Information provided:
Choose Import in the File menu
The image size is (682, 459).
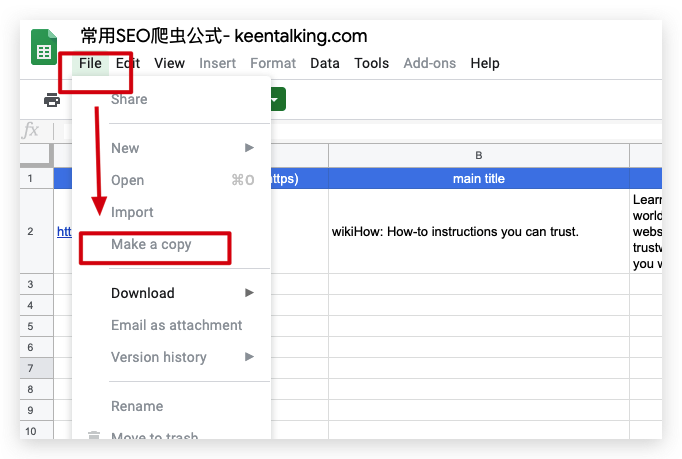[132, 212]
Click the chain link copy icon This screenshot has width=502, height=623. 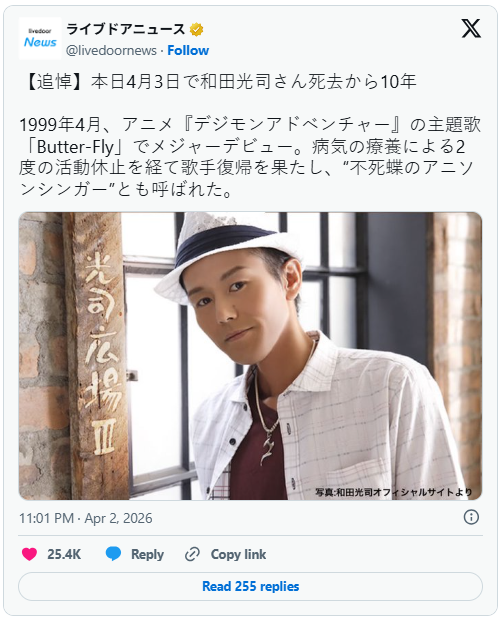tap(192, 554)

--

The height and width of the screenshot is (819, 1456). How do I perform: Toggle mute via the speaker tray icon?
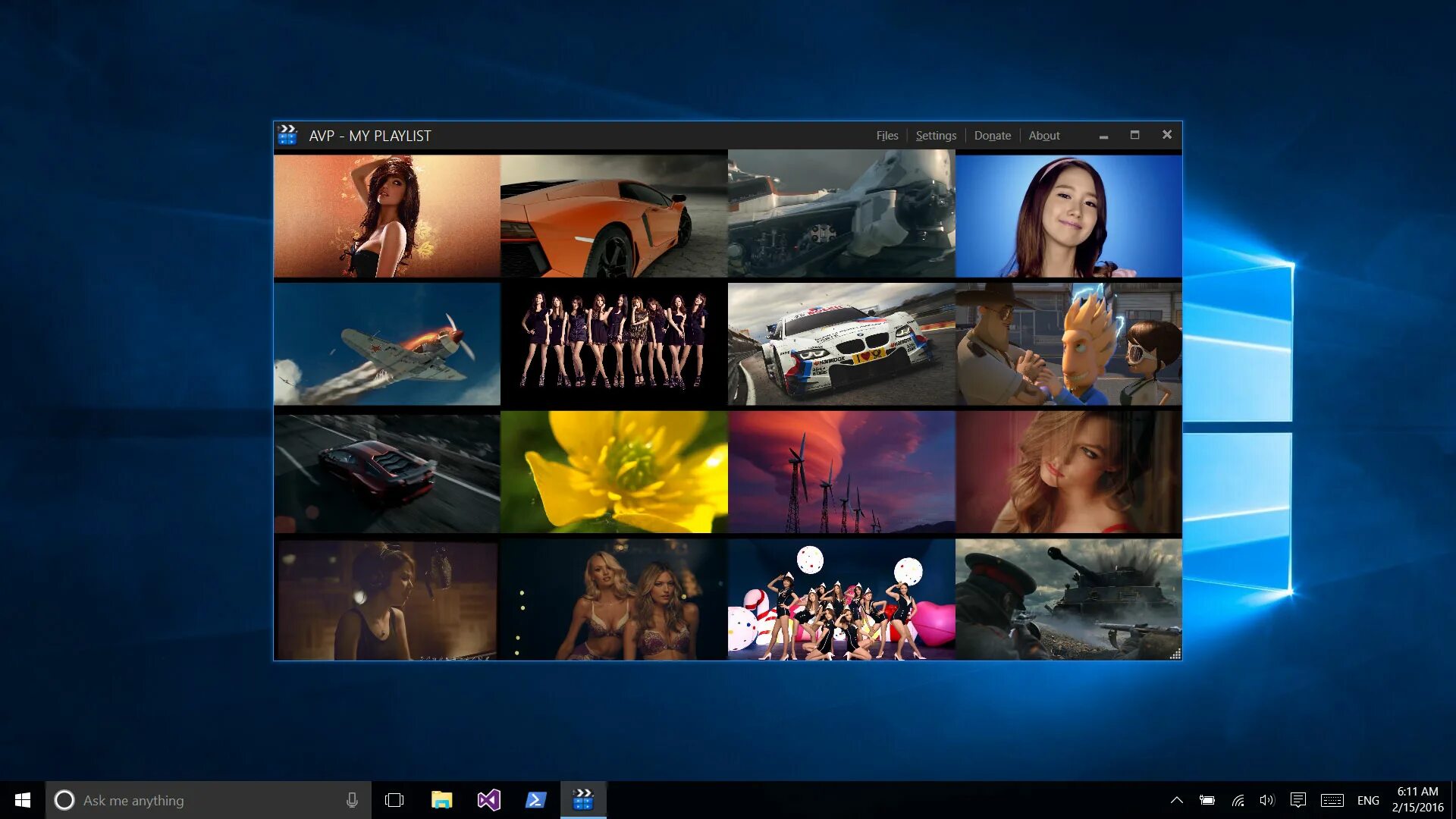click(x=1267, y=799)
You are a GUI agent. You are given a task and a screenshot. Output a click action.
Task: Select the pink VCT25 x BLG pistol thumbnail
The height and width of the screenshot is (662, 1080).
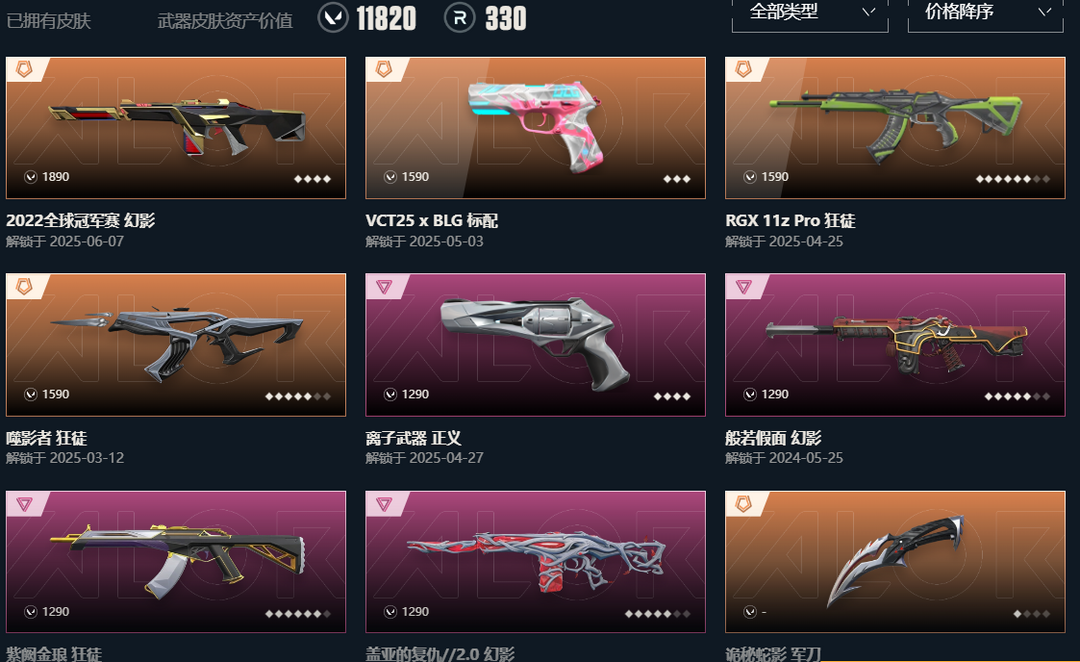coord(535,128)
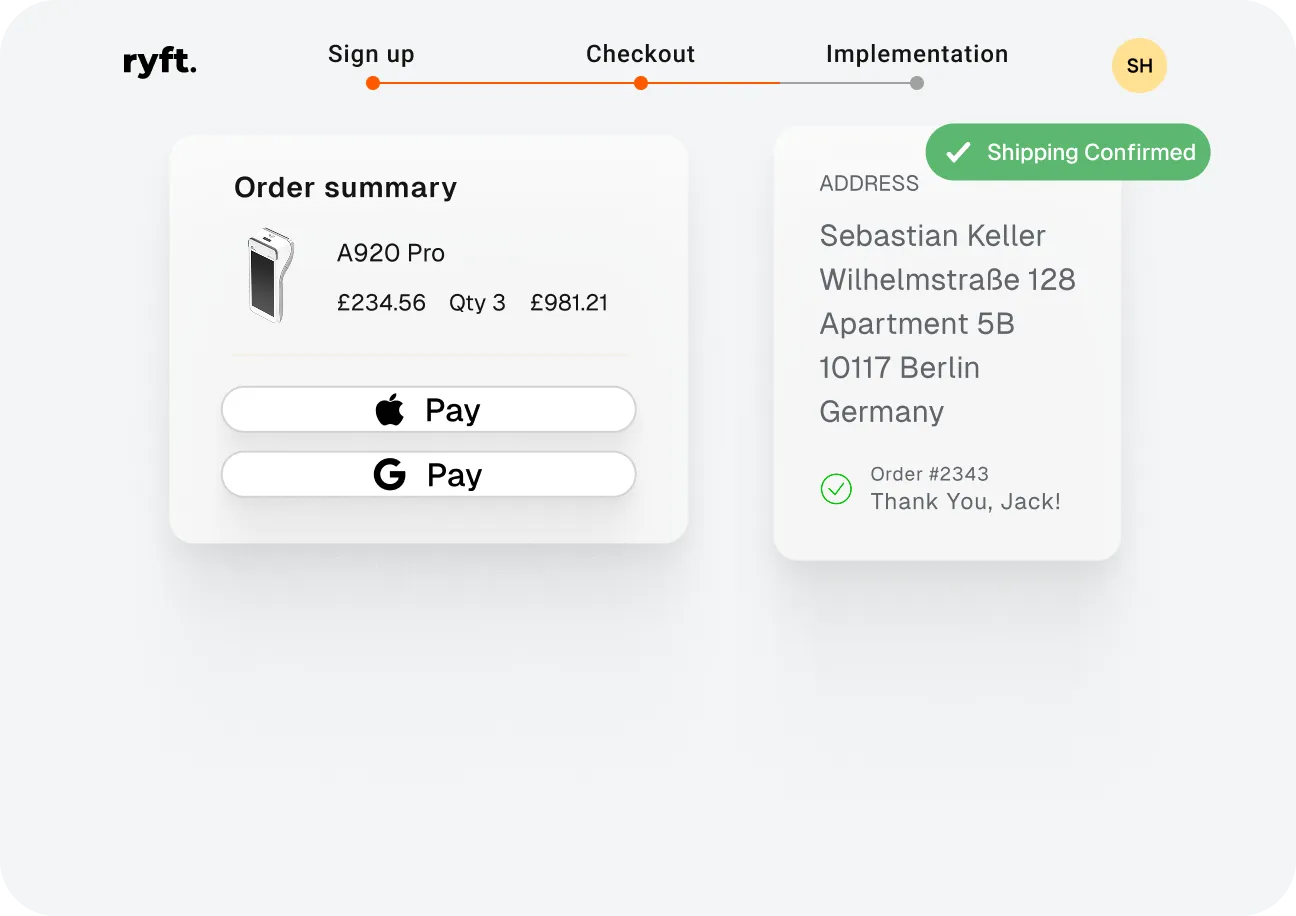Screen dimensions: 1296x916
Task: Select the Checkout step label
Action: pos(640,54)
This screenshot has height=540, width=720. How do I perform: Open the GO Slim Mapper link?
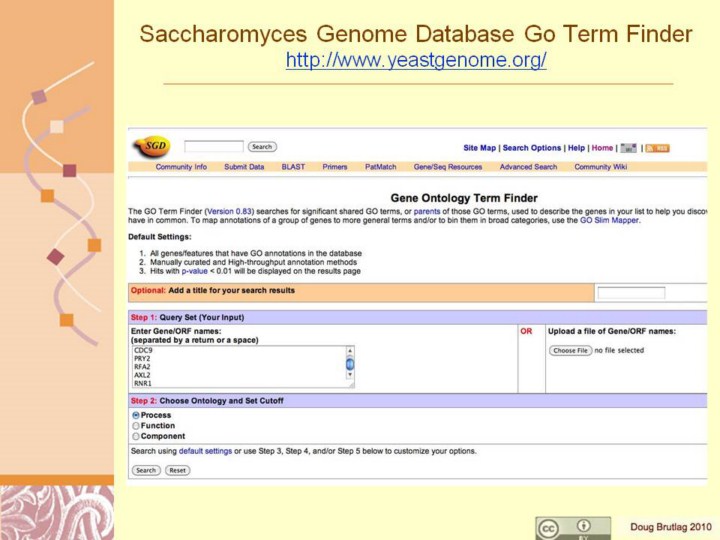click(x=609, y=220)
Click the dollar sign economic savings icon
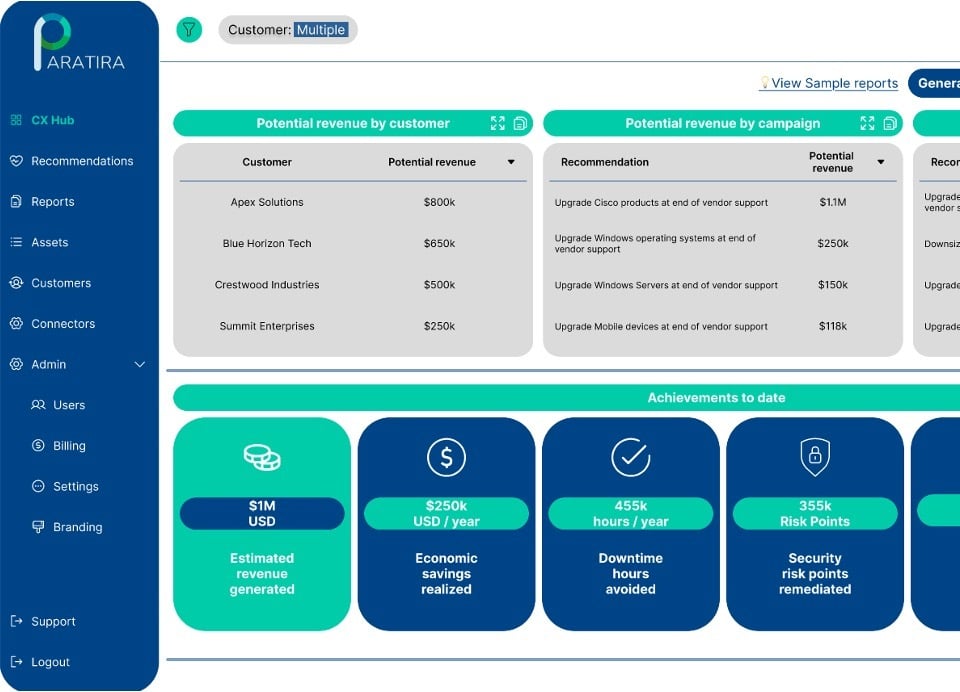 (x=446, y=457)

Exercise details:
Reproduce the records from the line containing "This screenshot has height=540, width=720." to the line containing "(x=446, y=457)", both included, without the pictures.

Written answer:
This screenshot has height=540, width=720. How do I perform: Open the GO Slim Mapper link?
click(x=609, y=220)
Click the dollar sign economic savings icon
 (x=446, y=457)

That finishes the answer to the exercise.